Thanks, very useful. I will try it in my code. I like the one-liner, which can be memorized easily, but also the looping function could see good use, as I will probably be throwing this into functions regularly.
On my laptop, when placed in a function, the above code performs like:
vcat([a[b.==s] for s in selection]...)
281.848 ns (11 allocations: 720 bytes)
3.334 ms (62 allocations: 1.71 MiB) on actual data (see below)
a[b .∈ Ref(selection)]
77.137 ns (3 allocations: 208 bytes)
4.472 ms (5 allocations: 149.33 KiB) on actual data
loop function
60.285 ns (1 allocation: 112 bytes)
10.826 ms (1 allocation: 4.25 KiB) on actual data
[a[i] for i in eachindex(a,b) if b[i] in selection]

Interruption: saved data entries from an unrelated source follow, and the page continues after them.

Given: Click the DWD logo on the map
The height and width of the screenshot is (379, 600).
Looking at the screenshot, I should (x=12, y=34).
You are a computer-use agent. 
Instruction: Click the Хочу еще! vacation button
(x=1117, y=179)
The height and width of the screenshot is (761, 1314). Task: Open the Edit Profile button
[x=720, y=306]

135.664 ns (3 allocations: 208 bytes)
4.537 ms (7 allocations: 11.12 KiB) on actual data
I also tried this shorter version of Jonas’ loop function:
function test5(a, b, selection)
out = zeros(eltype(a), length(b))
k = 1
for i ∈ eachindex(a, b)
if b[i] ∈ selection
out[k] = a[i]
k += 1
end
end
filter!(x->x!=0.0,out)
return out
end
56.548 ns (1 allocation: 128 bytes)
5.489 ms (3 allocations: 4.40 MiB) on actual data
(allocates unnecessarily for entire vector, which is why Jonas' first loop is needed, but it is faster)

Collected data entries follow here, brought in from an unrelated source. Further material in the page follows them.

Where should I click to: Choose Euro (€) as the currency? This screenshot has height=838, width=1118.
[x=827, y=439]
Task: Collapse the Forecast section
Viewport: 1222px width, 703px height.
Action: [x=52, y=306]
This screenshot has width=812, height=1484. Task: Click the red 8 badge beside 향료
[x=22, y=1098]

On the other hand, my vectors may not be sorted at all (sorted by time, while vector a
could be latitude, not lined up with the order of b
but the same length). I still have to figure out eachindex(a,b)
and its uses.
Update: I have now listed also the performance when applied to one iteration of my actual data, where a
and b
are of length 1153405, and selection of length 12.